#### [Instructions for the task]
Copy the data word for word, starting at the line with "Robert (108, 1098)" and continuing to the end of the data. Leave the pictures out of your copy.

Records of locating words and elements:
----------------
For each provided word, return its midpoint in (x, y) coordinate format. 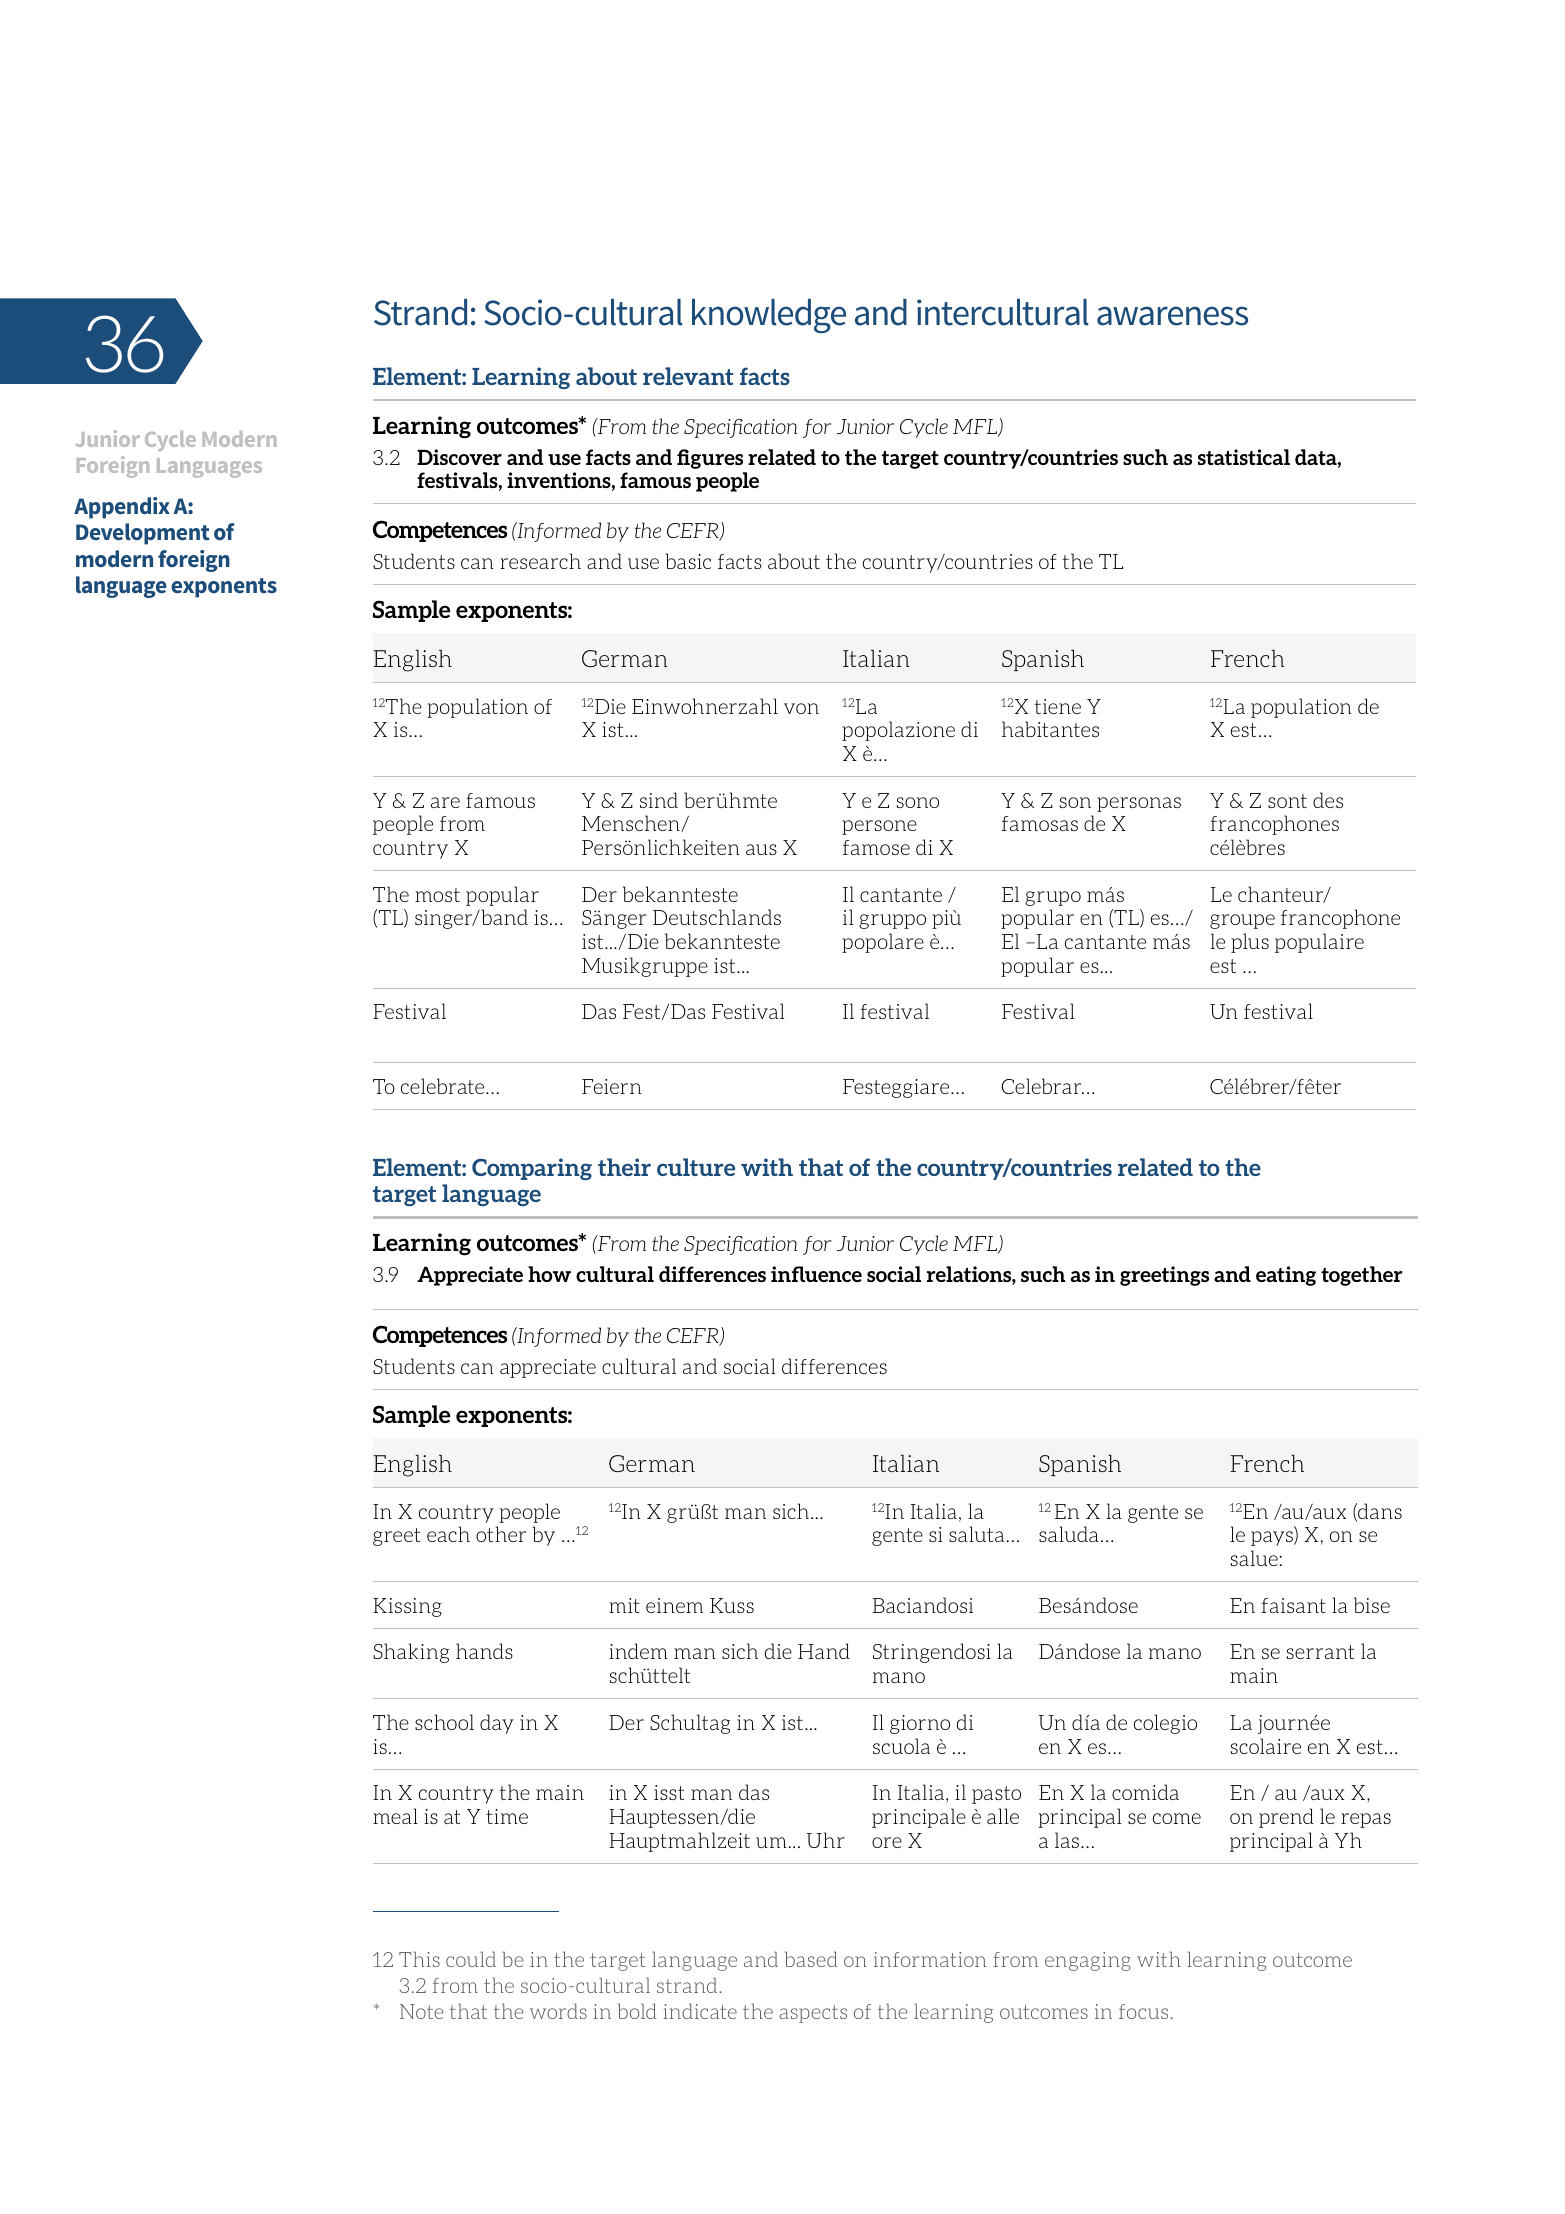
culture (696, 1167)
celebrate (444, 1086)
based (811, 1959)
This (419, 1959)
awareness (1172, 316)
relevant (688, 376)
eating (1286, 1276)
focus (1143, 2011)
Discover (459, 457)
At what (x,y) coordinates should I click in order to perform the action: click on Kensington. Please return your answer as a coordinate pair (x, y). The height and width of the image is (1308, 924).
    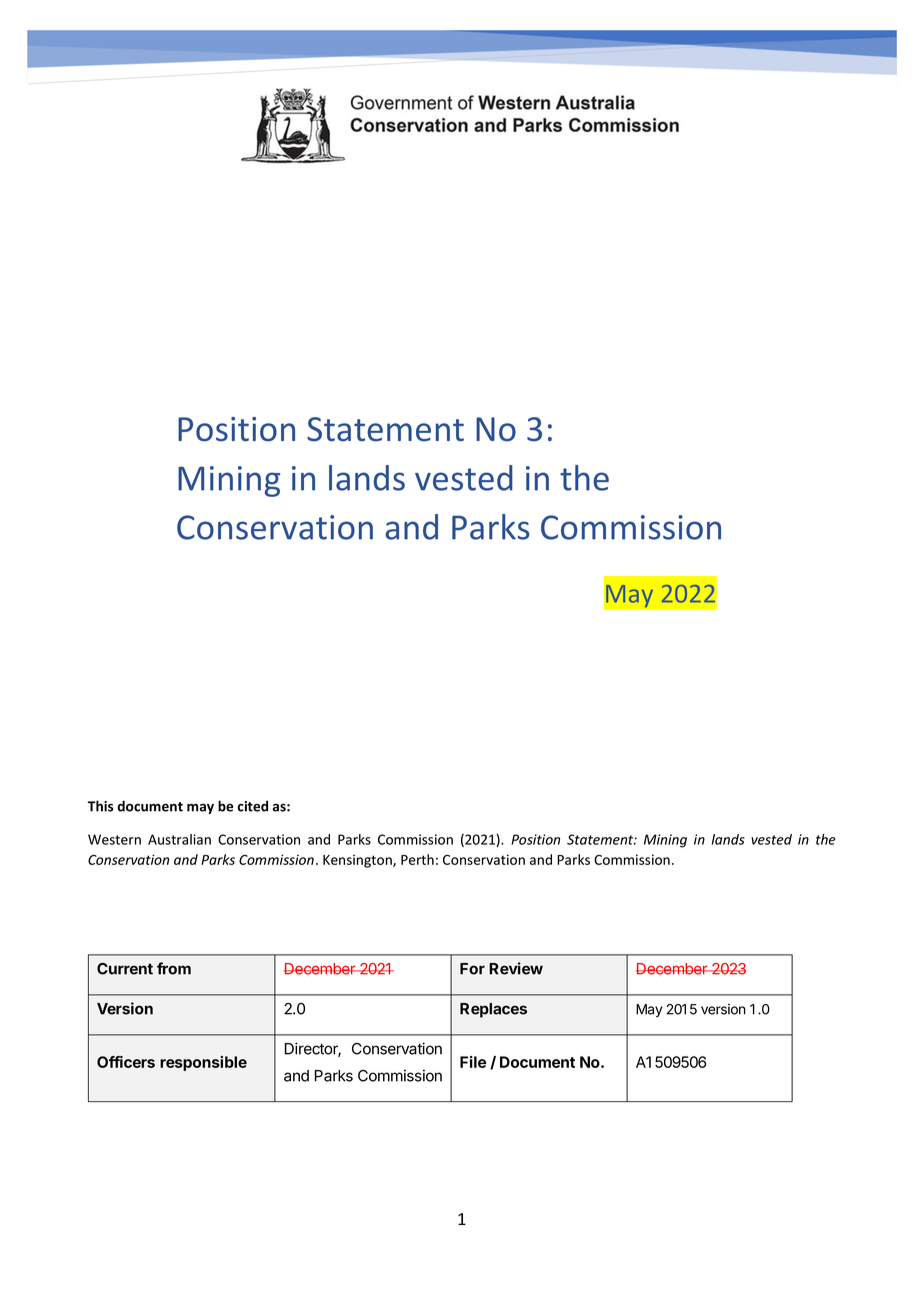
    Looking at the image, I should click on (358, 861).
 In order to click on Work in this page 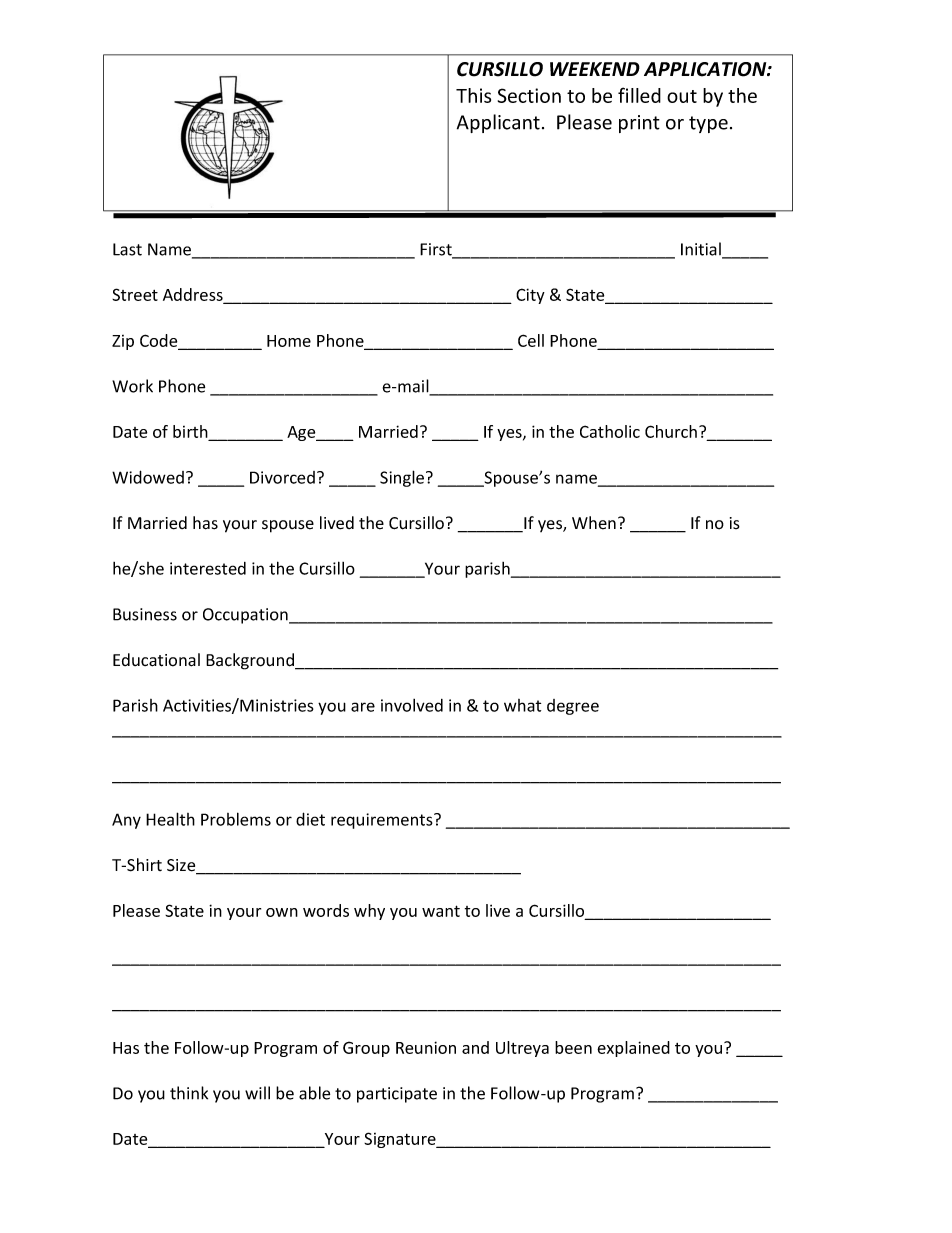, I will do `click(132, 386)`.
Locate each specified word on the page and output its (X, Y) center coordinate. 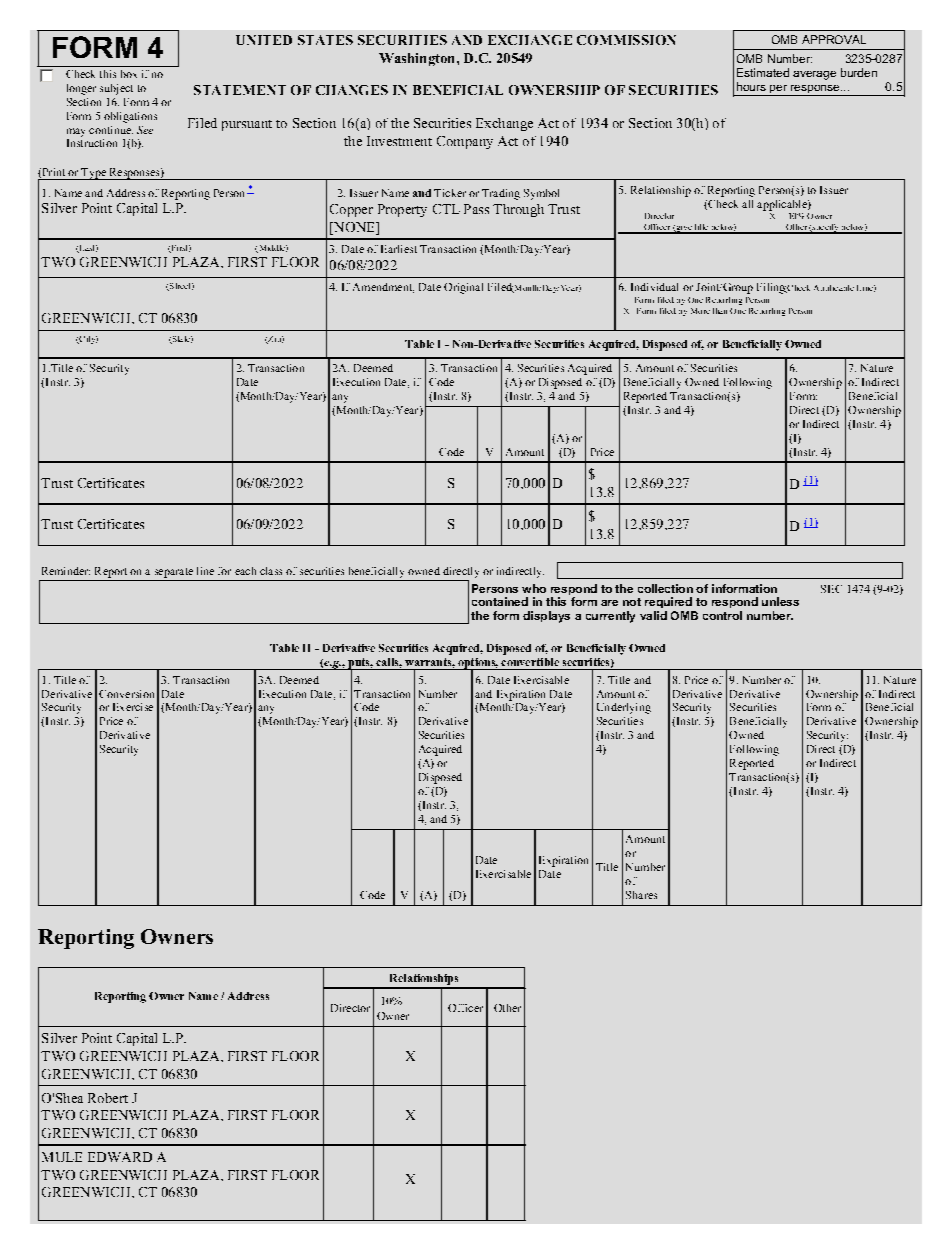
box (129, 74)
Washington (418, 59)
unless (780, 601)
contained (500, 601)
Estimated (763, 72)
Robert (108, 1098)
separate (174, 573)
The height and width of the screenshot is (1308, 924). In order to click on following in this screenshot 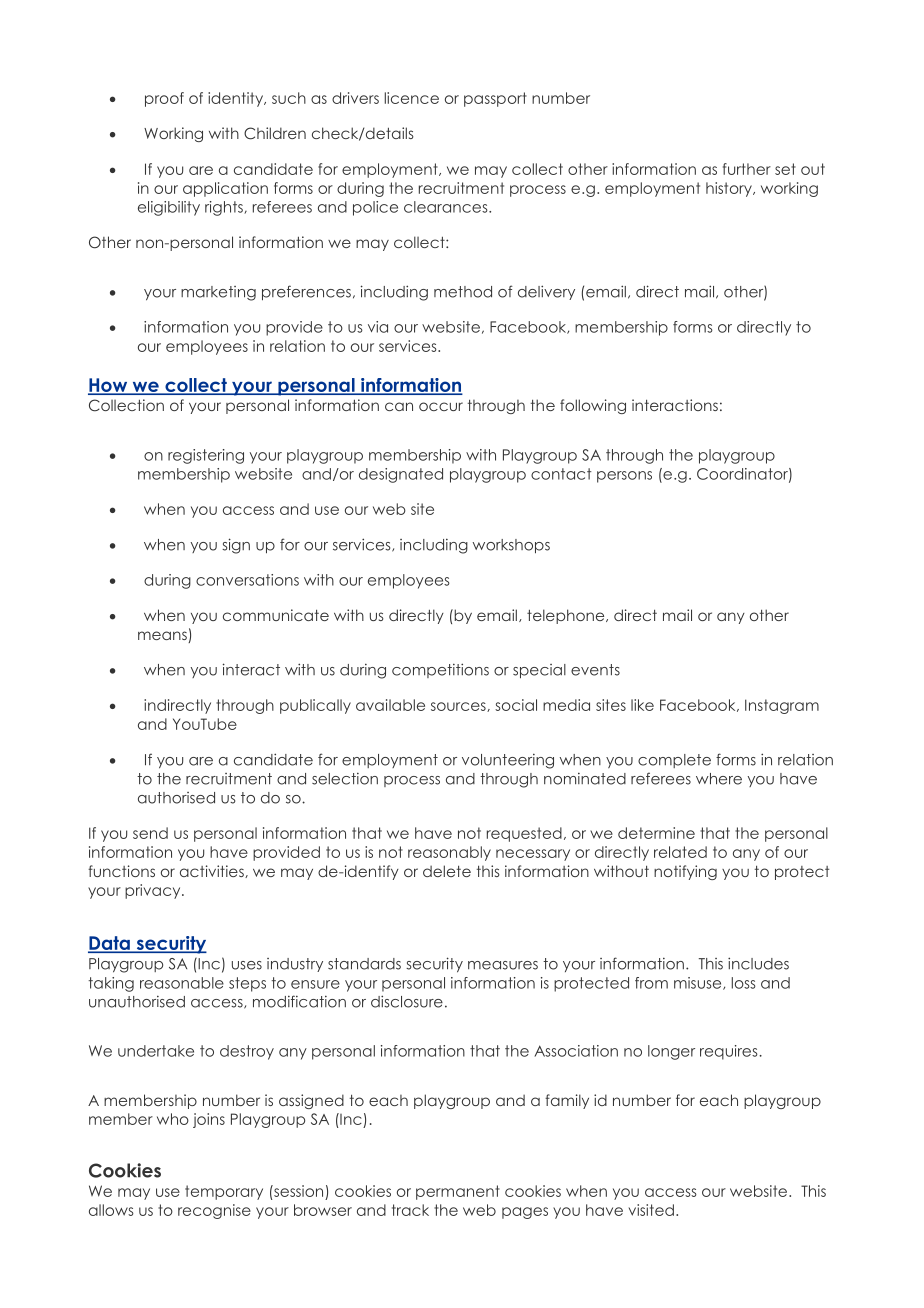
----------------
#### [Full output]
Robert (108, 1098)
separate (174, 573)
The height and width of the screenshot is (1308, 924). In order to click on following in this screenshot 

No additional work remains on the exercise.